Exclusivity vs. Multiple Recruiters
Many employers find out the hard way that more isn’t better with contingency recruiters. They erroneously believe that giving the job order to several contingency recruiters will produce more candidates, more quickly. Instead, it reduces the quality of those candidates. Make a search non-exclusive, and it dives to lowest priority. The candidates submitted will be the easiest to find, not the best. Retained search is done exclusively - the search consultant you select will fill the position. The best candidates know the difference. They take retained search consultants more seriously. Having an expert who treats you as his number one priority, who is dedicated to in-depth recruitment, produces the high quality candidates you’d like to meet in the same time frame.
Real Search or File Search
Contingency recruiters maintain files of candidates who have contacted them, looking for a change. Not the best, but the most vocal candidates. This is their first, sometimes their only source to present from. Retained search firms have even more contacts, having made more calls on each search. These high-value contacts are used as a springboard, as referral sources to finding new candidates to fit a precise specification.

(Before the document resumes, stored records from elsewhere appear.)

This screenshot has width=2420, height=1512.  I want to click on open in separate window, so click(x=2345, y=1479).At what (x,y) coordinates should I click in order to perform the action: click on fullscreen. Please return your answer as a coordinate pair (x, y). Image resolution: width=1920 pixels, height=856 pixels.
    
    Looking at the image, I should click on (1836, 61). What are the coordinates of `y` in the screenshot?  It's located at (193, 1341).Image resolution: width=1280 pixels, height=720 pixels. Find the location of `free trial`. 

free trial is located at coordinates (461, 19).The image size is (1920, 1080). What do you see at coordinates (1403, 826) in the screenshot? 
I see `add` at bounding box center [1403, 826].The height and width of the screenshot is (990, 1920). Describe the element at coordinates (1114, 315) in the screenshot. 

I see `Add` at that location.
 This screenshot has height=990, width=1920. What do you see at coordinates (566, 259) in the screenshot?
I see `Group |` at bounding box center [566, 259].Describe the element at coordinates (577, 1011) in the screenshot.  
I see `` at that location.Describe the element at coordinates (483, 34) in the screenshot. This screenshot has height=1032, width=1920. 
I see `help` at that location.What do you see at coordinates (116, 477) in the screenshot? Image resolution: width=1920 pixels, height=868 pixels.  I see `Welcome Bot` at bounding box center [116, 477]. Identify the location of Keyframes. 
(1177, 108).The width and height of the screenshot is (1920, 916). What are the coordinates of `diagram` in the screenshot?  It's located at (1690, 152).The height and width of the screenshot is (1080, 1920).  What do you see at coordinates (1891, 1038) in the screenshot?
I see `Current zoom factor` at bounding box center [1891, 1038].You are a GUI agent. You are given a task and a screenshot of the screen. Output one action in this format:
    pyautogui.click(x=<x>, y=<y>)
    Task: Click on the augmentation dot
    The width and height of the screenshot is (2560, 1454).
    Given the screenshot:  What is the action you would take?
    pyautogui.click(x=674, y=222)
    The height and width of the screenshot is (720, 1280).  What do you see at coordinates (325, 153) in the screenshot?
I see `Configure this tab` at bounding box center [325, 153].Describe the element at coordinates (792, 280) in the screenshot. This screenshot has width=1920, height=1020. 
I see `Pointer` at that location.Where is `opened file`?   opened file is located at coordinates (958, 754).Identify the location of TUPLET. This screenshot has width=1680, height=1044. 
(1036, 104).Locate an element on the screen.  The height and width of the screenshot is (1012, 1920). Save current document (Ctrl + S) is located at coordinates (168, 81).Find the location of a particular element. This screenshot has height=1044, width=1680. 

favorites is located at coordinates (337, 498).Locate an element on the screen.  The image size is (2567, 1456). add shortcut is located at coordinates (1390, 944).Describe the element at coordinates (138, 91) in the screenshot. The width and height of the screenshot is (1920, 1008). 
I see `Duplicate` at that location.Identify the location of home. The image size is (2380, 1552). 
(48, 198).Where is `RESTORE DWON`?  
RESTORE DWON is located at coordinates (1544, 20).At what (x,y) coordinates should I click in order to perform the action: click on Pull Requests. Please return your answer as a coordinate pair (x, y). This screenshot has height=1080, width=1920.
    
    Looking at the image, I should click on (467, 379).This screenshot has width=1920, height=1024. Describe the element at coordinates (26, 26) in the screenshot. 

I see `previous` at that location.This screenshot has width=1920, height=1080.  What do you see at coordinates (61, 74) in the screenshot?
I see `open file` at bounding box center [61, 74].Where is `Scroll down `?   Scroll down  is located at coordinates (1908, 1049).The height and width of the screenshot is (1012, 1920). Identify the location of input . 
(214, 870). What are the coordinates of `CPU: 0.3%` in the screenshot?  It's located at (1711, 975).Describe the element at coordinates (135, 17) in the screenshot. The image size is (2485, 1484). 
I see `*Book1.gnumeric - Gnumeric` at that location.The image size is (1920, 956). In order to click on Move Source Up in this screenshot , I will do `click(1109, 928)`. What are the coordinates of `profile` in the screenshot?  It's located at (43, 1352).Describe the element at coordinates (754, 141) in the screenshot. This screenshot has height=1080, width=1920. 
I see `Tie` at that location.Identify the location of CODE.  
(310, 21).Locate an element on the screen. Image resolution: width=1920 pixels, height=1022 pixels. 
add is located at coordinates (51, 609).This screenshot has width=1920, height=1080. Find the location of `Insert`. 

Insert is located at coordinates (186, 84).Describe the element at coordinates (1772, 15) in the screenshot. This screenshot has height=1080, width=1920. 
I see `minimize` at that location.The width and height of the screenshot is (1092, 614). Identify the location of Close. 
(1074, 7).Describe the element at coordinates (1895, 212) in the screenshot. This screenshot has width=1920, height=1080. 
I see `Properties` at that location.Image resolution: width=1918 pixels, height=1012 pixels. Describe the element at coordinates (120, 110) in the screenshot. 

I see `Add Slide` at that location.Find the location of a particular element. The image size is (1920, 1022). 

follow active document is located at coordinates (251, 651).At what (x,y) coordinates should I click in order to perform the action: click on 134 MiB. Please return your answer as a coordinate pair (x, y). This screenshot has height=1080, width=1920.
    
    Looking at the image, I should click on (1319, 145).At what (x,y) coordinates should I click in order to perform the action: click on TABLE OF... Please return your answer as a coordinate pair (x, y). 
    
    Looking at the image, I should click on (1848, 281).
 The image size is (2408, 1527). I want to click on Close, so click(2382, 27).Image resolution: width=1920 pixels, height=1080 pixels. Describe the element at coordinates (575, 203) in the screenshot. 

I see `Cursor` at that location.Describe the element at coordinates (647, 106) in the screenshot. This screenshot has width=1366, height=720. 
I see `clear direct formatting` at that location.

The candidates found and screened on a retained search are happy, productive individuals who are not seeking job change, just the top performers you’d like to meet.
Quality Evaluation
Contingency recruiters don’t ask too many questions. The simpler the spec, the easier it is for them to persuade you to see a candidate who might fit. The shoehorn approach doesn’t work. It is critical to write a performance-based job description defining objectives, critical results, beliefs, values etc. so you can recognize the candidate who can do the job. Thorough evaluation means that only candidates already determined to be a fit are the ones you will meet.
When you decide to invest in executive search, make sure that your investment will pay off: Demand to see only pre-qualified top performers who are precisely what you want, who can produce results, and who can positively impact your bottom line. Retained search is your best value!